What`s the differences between type1, type2, type3 and type4 in tools.py

sunxiaoyao-git commented 1 year ago

I fine you write four types of adjust_learning_rate function, what`s the theory of each type?

LarsBentsen commented 1 year ago

Hi! Below is a brief explanation of each of the four settings. I experimented with all of them, but found that type1 without lr warmup worked OK for my application, decreasing the lr after every epoch. Note that the input epoch can be either interpreted as the training iteration (i.e. the number of updates performed) or the epoch number (if only updating after every epoch instead of iteration). I mainly updated after every epoch, rather than after every iteration, but this might differ for different applications and parts of the code in exp_main.py might have to be changed accordingly. Hope this helps and please re-open the issue if this did not answer your question!

type1:
- Learning rate is linearly increased for warmup number of epochs or iterations.
- After this learning rate will decrease every time according to exponential decay.
- learning_rate=0.001, lr_decay_rate=0.999 and warmup=10
type2:
- Changes lr to specified values only at specific epochs.
type3:
- Cosine decay that is restarted every period number of iterations/epochs, but to a smaller learning rate according to decay rate.
- learning_rate=0.001 and lr_decay_rate=0.90
type4:
- Similar to type1, but with different decay and warm-up rates. This is mainly suited for a setting where you update every iteration, not every epoch. Similar to the Transformer lr schedule from the "Attention is All You Need" paper.
- learning_rate=0.001

sunxiaoyao-git commented 1 year ago

Thanks! pretty useful!

sunxiaoyao-git commented 1 year ago

Sorry, I maybe have another question about the type4 method. Under my understanding, total_num_iters should restart in each epoch not in each iteration.
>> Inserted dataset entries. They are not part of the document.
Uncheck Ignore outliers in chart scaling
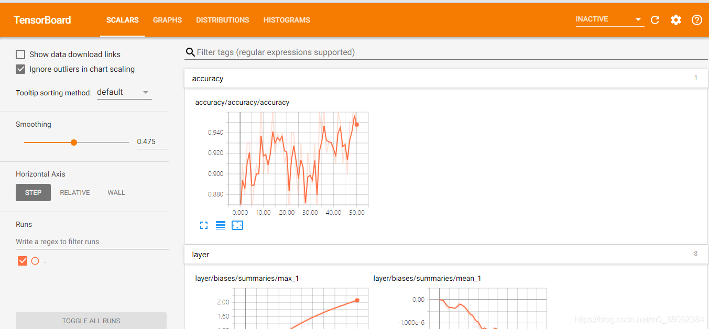click(20, 69)
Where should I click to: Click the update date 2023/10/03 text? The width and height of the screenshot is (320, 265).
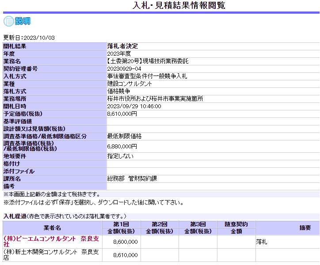coord(29,38)
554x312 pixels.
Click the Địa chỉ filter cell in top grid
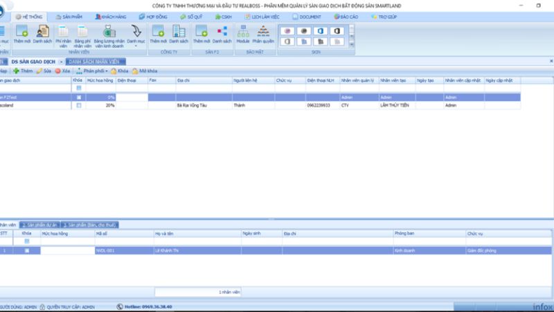point(203,89)
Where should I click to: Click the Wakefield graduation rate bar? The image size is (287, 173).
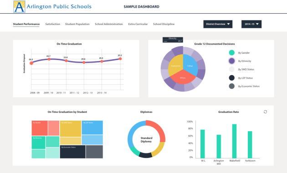pyautogui.click(x=234, y=141)
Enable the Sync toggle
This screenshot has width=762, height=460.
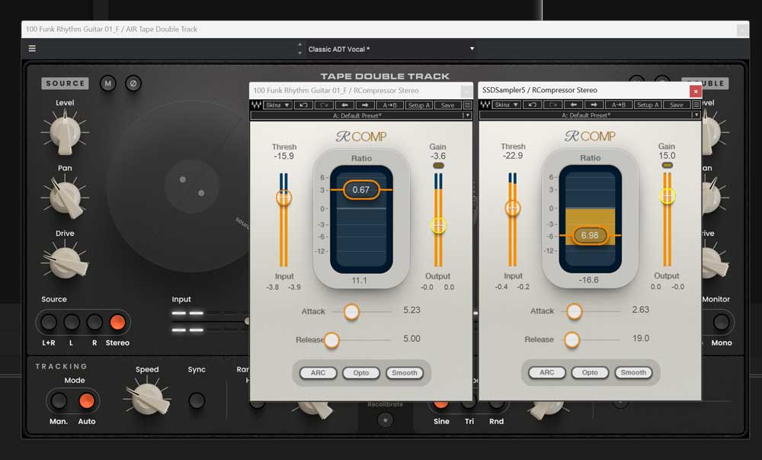[x=197, y=400]
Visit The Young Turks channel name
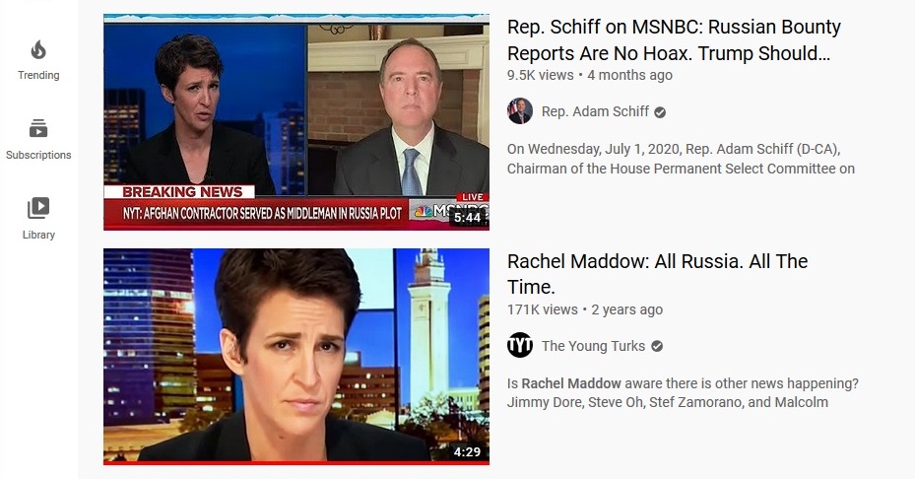The width and height of the screenshot is (915, 479). (x=594, y=346)
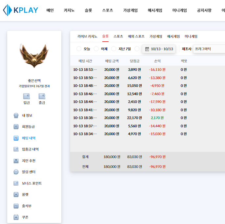This screenshot has height=224, width=225.
Task: Open 알림 센터 notification center
Action: (28, 172)
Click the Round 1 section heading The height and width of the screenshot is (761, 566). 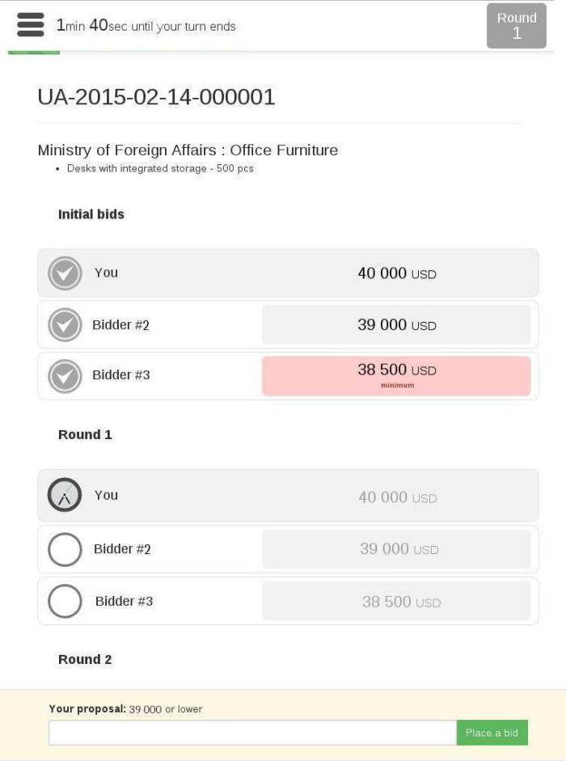85,435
LarsBentsen commented 1 year ago

So the terminology might be somewhat misleading. The total_num_iter variable should keep track of the total number of training iterations performed so far, i.e. irrespective of the epoch number, and is only used for type4. This is because when you use this to update the learning rate for every training iteration using type4, you don't want to restart the learning rate schedule every epoch. I apologise for the slightly confusing terminology and implementation of this as I just made it to test a few different learning rate strategies. :)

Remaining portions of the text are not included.